In most generalized seizures, no primary lesions are detected by imaging or neuropathological examination.
The most common seizures in children and adults are partial complex seizures originating from the temporal lobe (temporal lobe epilepsy -TLE or psychomotor epilepsy). These seizures begin with a visceral sensation or other aura(breeze) and are followed by a state of impaired consciousness, automatic motor activities or convulsions. The EEG localizes the epileptogenic focus in the medial portion of the temporal lobe. Because TLE is refractory to drugs, it is often treated by resection of the temporal lobe including the hippocampus and surrounding area and the amygdala. Examination of temporal lobectomy specimens reveals pathology in most cases. The most common lesions are hippocampal sclerosis, tumors (gangliogliomas, gliomas), cortical dysplasias and hamartomas, vascular malformations, ischemic and traumatic lesions, and infectious-inflammatory lesions. In many cases, no pathology is found.
Hippocampal sclerosis (HS) or Ammon's horn sclerosis consists of loss of neurons in the dentate nucleus and the pyramidal layer of the hippocampus with variable gliosis. Four patterns of HS are recognized, the most common one involving the CA4 (end folium) and CA1 (Sommer sector) subfields of the pyramidal layer. These lesions cause shrinkage of the hippocampus that can be detected by MRI. HS may be unilateral or bilateral.
The pathogenesis of this lesion has been the subject of a "chicken or the egg" argument for more than 100 years. Some authors propose that HS is the cause of seizures and others that it is the result of seizures. Proponents of the former view argue that the hippocampus is damaged early in life by birth injury, complicated febrile seizures, and other events, and that this damage makes it prone to seizures. Unlike the neocortex, the hippocampus continues to develop after birth and is more vulnerable to such insults. In some cases of TLE, there is a history of febrile seizures and other insults but in most cases no such history can be elicited. Resection of the sclerotic hippocampus eliminates or decreases the frequency of seizures.
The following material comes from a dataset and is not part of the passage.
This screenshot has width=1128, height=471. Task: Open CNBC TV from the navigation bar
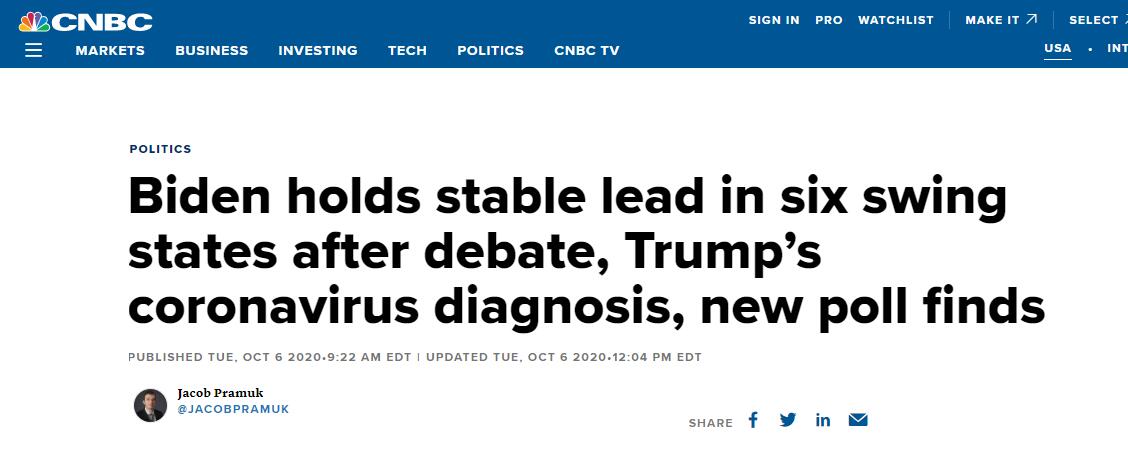point(586,51)
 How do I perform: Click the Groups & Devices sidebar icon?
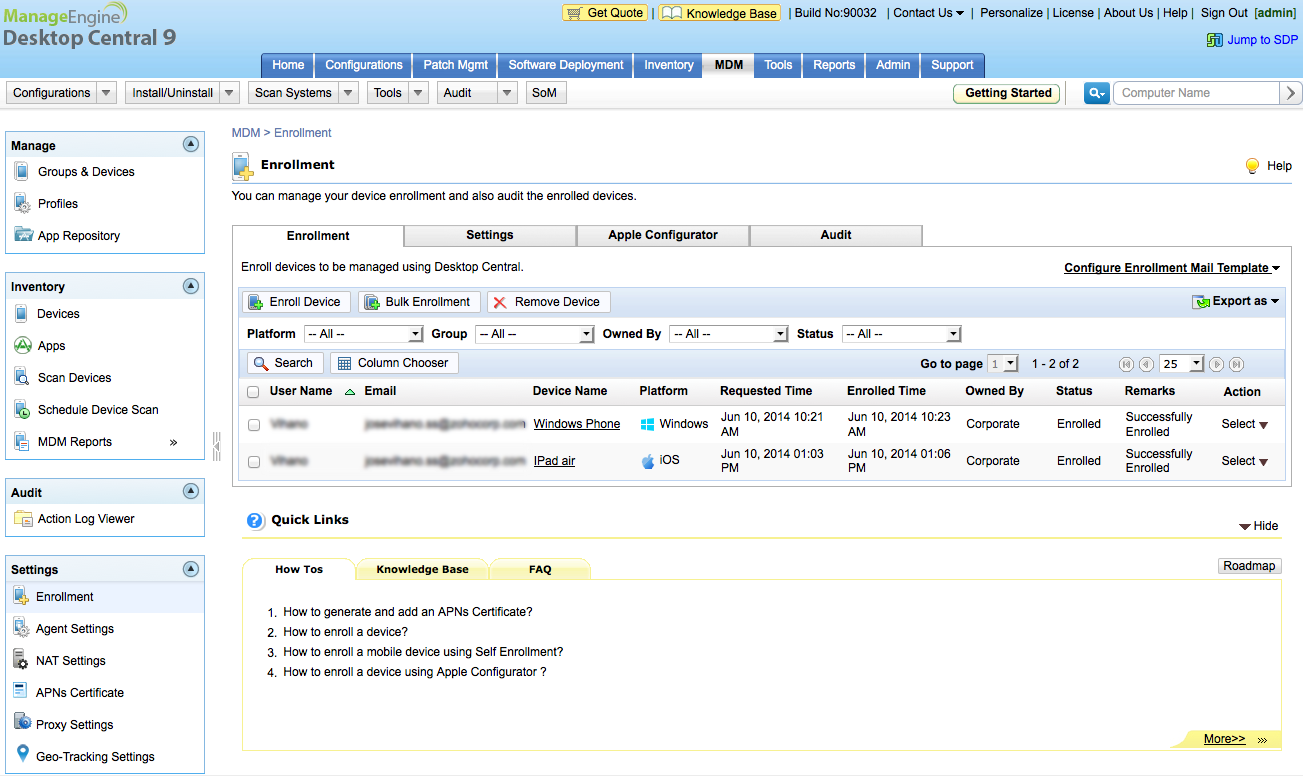(22, 172)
On the other hand, there is also strong support for the idea that HS is secondary to seizures, particularly status epilepticus. Animal experiments and observations in humans show that even a single seizure can cause neuronal damage and that this damage may occur without convulsions, is cumulative, and correlates with the duration and severity of the electrical abnormality. HS is also seen in patients who have seizures resulting from brain tumors, cortical dysplasias, and other brain lesions. However, some patients with seizures and status epilepticus have no HS.
The presumed mechanism of damage in HS is discharge of glutamate, during the epileptic attack and the most frequent site of damage is the CA1 sector of the hippocampus. This area is also especially vulnerable to hypoxia which also triggers an excitotoxic cascade. This circular argument about HS underlines the rich connectivity and excitatory neurotransmission of certain fields of the hippocampus. However, epileptic brain damage is not limited to the hippocampus. Intractable epilepsy and status epilepticus cause also neuronal loss in the cerebral cortex, thalamus, and cerebellum (Purkinje cells). In addition, patients with epilepsy suffer brain damage from falls and have a high frequency of unexpected death.
HS is also seen in patents with Alzheimer’s disease, traumatic brain injury and infections, especially Herpes Simplex encephalitis. HS is also seen in persons of old age (HS-Aging) without Azheimer’s pathology or seizures. HS-aging causes intellectual decline and may be mistaken for Alzheimer’s disease.